--- What to work on ---
The lines below, beginning at the one that contains "The height and width of the screenshot is (193, 307)." and ending at the last, are to be retyped exactly.

START Records to use

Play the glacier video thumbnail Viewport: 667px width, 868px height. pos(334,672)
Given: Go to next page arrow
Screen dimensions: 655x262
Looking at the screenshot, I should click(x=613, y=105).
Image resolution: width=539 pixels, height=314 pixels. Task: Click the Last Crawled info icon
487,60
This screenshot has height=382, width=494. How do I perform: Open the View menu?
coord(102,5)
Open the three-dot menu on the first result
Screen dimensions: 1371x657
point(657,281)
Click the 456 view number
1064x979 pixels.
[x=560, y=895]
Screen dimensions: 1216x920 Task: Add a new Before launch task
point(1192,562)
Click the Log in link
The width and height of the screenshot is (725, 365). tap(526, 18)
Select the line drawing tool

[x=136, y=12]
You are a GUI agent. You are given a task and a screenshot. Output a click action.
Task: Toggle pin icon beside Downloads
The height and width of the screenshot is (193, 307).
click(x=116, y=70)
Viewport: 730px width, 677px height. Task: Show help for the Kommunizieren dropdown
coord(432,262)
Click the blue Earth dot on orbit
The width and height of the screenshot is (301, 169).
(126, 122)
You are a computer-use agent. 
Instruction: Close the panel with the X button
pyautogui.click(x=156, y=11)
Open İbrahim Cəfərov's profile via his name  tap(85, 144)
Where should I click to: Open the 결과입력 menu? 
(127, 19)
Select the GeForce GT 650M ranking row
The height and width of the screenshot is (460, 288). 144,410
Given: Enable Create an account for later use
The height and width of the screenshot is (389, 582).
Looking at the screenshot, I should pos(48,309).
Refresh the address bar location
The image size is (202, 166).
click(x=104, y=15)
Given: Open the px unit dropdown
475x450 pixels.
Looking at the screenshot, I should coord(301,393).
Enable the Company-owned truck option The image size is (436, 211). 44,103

END Records to use

--- Exercise answer ---
The height and width of the screenshot is (193, 307).
click(x=116, y=70)
Viewport: 730px width, 677px height. Task: Show help for the Kommunizieren dropdown
coord(432,262)
Click the blue Earth dot on orbit
The width and height of the screenshot is (301, 169).
(126, 122)
You are a computer-use agent. 
Instruction: Close the panel with the X button
pyautogui.click(x=156, y=11)
Open İbrahim Cəfərov's profile via his name  tap(85, 144)
Where should I click to: Open the 결과입력 menu? 
(127, 19)
Select the GeForce GT 650M ranking row
The height and width of the screenshot is (460, 288). 144,410
Given: Enable Create an account for later use
The height and width of the screenshot is (389, 582).
Looking at the screenshot, I should pos(48,309).
Refresh the address bar location
The image size is (202, 166).
click(x=104, y=15)
Given: Open the px unit dropdown
475x450 pixels.
Looking at the screenshot, I should coord(301,393).
Enable the Company-owned truck option The image size is (436, 211). 44,103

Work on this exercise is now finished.